The method ExecuteAction has a parameter of type  FrontEndAction , the goal is to specify which frond end action to execute. The FrontEndction is an abstract class and we need to inherit from it to implement a concrete front end action.

Let’s discover all the front end actions implemented by Clang using CQLinq, for that we can search for all classes inheriting directly or indirectly from it.

from t in Types
let depth0 = t.DepthOfDeriveFrom(“clang.FrontendAction”)
where depth0  >= 0 orderby depth0
select new { t, depth0 }

Many front end actions are available, for example ASTDumpAction permits to generate the AST without creating the final executable. Almost all the front end actions inherits from ASTFrontEndAction, which means that they work with the generated AST.

What’s interesting about this design is that we can easily plug in our custom FrontEndAction; we simply need to implement a new one.

How we can do some treatments on the AST?

Each ASTFrontEndAction create one or many ASTConsumer instances, the ASTConsumer class is an abstract class, and we have to implement our AST consumer for our specific needs.

The FrontEndAction will invoke the AST consumer as specified by the following dependency graph.

Let’s search for all ASTConsumer classes using CQLinq:

from t in Types
let depth0 = t.DepthOfDeriveFrom(“clang.ASTConsumer”)
where depth0  == 1
select new { t, depth0 }

CodeGenerator is an example of an AST Consumer, and as specified before the power of LLVM is to work with IR, and to generate it we need to parse the AST. CodeGenerator is the class inheriting from ASTConsumer responsible of generating the IR, and what’s interesting is that this treatment is isolated into another project named ClangCodeGen.

Here are some classes implied in the LLVM IR generation:

II- Optimizer

To explain this phase I can’t say better than Chris Lattner the father of LLVM in this post:

“To give some intuition for how optimizations work, it is useful to walk through some examples. There are lots of different kinds of compiler optimizations, so it is hard to provide a recipe for how to solve an arbitrary problem. That said, most optimizations follow a simple three-part structure:

  • Look for a pattern to be transformed.
  • Verify that the transformation is safe/correct for the matched instance.
  • Do the transformation, updating the code.

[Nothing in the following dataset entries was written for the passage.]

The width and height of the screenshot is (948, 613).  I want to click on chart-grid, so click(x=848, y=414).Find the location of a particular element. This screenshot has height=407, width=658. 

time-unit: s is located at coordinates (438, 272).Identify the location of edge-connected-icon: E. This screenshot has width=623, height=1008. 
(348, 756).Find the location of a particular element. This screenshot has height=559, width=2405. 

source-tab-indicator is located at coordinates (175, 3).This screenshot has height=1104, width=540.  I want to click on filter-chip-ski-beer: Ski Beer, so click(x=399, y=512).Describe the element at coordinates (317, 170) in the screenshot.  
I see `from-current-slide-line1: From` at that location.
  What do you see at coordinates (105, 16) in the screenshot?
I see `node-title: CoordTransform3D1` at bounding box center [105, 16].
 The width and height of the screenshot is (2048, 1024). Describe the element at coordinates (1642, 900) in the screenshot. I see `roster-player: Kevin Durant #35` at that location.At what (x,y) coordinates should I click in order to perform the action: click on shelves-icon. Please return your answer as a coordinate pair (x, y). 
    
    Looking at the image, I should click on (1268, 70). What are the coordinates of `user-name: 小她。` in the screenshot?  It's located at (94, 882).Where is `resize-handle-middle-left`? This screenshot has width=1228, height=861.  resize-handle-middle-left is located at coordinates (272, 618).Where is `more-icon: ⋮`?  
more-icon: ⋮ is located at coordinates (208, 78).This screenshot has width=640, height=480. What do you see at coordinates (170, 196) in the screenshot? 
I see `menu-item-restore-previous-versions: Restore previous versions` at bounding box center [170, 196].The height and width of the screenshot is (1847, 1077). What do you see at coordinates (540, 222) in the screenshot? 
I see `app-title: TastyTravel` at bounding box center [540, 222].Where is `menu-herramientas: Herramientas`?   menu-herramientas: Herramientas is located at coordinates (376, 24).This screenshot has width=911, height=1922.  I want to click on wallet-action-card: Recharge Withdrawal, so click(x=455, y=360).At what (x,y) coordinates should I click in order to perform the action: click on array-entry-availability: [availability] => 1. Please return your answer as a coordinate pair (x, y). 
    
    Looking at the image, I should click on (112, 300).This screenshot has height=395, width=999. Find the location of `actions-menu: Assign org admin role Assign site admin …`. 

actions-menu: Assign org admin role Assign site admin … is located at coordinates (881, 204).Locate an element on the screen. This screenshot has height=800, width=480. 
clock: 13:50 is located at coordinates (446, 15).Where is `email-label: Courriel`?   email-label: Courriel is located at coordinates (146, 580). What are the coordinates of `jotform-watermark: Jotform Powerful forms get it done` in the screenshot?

The optimizer reads LLVM IR in, chews on it a bit, then emits LLVM IR, which hopefully will execute faster. In LLVM (as in many other compilers) the optimizer is organized as a pipeline of distinct optimization passes each of which is run on the input and has a chance to do something. Common examples of passes are the inliner (which substitutes the body of a function into call sites), expression reassociation, loop invariant code motion, etc. Depending on the optimization level, different passes are run: for example at -O0 (no optimization) the Clang compiler runs no passes, at -O3 it runs a series of 67 passes in its optimizer (as of LLVM 2.8).

Let’s discover the LLVMCore passes, for that we can search for classes inheriting from “pass” class

from t in Types
let depth0 = t.DepthOfDeriveFrom(“llvm.Pass”)
where t.ParentProject.Name==”LLVMCore” && depth0  >= 0 orderby depth0
select new { t, depth0 }

Of course many other passes exist in the other LLVM modules.

III- BackEnd

Like other phases the backend responsible of generating the output for a specific target, in the case of Clang it’s very modular, let’s take as example LLVMX86Target the module generating for X86 target.

Here’s the graph showing all the modules concerned by generating the binaries for x86 target.

Many modules are involved in this phase, each on has it’s specific responsibility, which enforces the cohesion and encourages clean APIs and separation. Therefore making it easier for developers to understand, since they only have to undertand small pieces of the big picture.

Conclusion

The duo LLVM/Clang is not just a C/C++ compiler, it’s also an infrastructure to build tools, it’s easy to extend its behavior. Many tools are included out of the box in the LLVM/Clang source code and many others could be found in the web.

If you need a C/C++ parser to build a tool, Clang is a very good candidate.